Description of the task: Format the lines as a numbered list, starting with the first line of the rows below and going on through the line that contains "click(690, 18)". Include only those lines and leave out any blank ones.

========================

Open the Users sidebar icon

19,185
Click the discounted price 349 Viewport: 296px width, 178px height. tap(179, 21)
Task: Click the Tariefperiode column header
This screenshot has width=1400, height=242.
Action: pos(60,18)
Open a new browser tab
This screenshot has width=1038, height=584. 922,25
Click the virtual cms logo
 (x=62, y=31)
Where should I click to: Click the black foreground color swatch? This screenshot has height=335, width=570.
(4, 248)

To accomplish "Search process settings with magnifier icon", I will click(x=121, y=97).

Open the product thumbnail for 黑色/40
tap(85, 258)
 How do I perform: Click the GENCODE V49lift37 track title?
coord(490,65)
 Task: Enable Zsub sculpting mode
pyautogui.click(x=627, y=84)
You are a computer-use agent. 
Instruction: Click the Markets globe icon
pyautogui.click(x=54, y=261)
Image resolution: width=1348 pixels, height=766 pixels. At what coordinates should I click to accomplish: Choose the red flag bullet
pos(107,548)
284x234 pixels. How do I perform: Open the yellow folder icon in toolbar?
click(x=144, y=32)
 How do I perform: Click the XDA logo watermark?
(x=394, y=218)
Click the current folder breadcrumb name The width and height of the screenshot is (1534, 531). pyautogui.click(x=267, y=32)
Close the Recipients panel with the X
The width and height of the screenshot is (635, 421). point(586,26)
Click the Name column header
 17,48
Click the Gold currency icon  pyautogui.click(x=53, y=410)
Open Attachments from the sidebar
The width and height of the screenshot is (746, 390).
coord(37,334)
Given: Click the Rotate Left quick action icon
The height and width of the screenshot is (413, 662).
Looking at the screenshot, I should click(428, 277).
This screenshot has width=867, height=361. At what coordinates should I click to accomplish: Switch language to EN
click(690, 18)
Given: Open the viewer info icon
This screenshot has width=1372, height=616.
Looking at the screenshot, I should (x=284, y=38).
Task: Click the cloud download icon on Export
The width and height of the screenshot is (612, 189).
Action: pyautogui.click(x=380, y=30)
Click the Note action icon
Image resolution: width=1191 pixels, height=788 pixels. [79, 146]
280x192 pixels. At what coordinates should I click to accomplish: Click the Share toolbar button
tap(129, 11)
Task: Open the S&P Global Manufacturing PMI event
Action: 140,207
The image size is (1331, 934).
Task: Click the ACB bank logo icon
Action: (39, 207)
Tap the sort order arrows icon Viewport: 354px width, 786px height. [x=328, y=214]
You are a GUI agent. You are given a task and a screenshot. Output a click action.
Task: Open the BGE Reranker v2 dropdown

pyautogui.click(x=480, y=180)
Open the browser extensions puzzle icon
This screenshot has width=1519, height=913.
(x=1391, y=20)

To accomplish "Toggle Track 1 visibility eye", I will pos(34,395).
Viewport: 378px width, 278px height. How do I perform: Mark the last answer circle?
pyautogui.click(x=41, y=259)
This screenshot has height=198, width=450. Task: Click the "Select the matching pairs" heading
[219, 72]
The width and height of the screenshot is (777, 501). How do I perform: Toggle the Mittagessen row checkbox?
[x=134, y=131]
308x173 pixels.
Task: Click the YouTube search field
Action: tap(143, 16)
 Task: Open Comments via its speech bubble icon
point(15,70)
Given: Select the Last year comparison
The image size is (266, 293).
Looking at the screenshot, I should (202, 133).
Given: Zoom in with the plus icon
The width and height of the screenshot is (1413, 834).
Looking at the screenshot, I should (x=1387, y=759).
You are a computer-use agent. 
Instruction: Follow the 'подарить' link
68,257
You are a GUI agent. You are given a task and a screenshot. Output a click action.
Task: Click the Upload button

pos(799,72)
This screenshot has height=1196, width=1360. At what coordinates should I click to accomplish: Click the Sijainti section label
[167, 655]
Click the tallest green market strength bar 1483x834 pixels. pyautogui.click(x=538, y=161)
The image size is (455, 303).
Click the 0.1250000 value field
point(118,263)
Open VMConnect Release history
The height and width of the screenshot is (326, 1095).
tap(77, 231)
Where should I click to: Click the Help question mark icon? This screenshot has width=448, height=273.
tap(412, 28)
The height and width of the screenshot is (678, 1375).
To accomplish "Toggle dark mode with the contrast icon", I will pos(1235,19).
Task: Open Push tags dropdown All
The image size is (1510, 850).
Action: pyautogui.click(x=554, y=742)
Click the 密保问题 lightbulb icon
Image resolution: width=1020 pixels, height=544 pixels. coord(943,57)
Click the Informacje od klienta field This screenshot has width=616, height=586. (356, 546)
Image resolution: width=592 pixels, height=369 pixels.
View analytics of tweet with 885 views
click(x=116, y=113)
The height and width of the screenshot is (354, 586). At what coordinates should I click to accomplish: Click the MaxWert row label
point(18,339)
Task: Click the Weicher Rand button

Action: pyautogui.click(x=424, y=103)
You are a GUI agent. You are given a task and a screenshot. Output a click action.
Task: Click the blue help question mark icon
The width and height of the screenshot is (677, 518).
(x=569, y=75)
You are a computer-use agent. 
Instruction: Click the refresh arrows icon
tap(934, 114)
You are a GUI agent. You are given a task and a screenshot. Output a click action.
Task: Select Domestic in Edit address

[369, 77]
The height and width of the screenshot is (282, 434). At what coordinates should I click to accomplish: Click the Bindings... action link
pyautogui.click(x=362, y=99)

========================

Correct result:
1. Open the Users sidebar icon
2. 19,185
3. Click the discounted price 349 Viewport: 296px width, 178px height. tap(179, 21)
4. Task: Click the Tariefperiode column header
5. This screenshot has width=1400, height=242.
6. Action: pos(60,18)
7. Open a new browser tab
8. This screenshot has width=1038, height=584. 922,25
9. Click the virtual cms logo
10.  (x=62, y=31)
11. Where should I click to: Click the black foreground color swatch? This screenshot has height=335, width=570.
12. (4, 248)
13. To accomplish "Search process settings with magnifier icon", I will click(x=121, y=97).
14. Open the product thumbnail for 黑色/40
15. tap(85, 258)
16.  How do I perform: Click the GENCODE V49lift37 track title?
17. coord(490,65)
18.  Task: Enable Zsub sculpting mode
19. pyautogui.click(x=627, y=84)
20. You are a computer-use agent. 
21. Instruction: Click the Markets globe icon
22. pyautogui.click(x=54, y=261)
23. Image resolution: width=1348 pixels, height=766 pixels. At what coordinates should I click to accomplish: Choose the red flag bullet
24. pos(107,548)
25. 284x234 pixels. How do I perform: Open the yellow folder icon in toolbar?
26. click(x=144, y=32)
27.  How do I perform: Click the XDA logo watermark?
28. (x=394, y=218)
29. Click the current folder breadcrumb name The width and height of the screenshot is (1534, 531). pyautogui.click(x=267, y=32)
30. Close the Recipients panel with the X
31. The width and height of the screenshot is (635, 421). point(586,26)
32. Click the Name column header
33.  17,48
34. Click the Gold currency icon  pyautogui.click(x=53, y=410)
35. Open Attachments from the sidebar
36. The width and height of the screenshot is (746, 390).
37. coord(37,334)
38. Given: Click the Rotate Left quick action icon
39. The height and width of the screenshot is (413, 662).
40. Looking at the screenshot, I should click(428, 277).
41. This screenshot has width=867, height=361. At what coordinates should I click to accomplish: Switch language to EN
42. click(690, 18)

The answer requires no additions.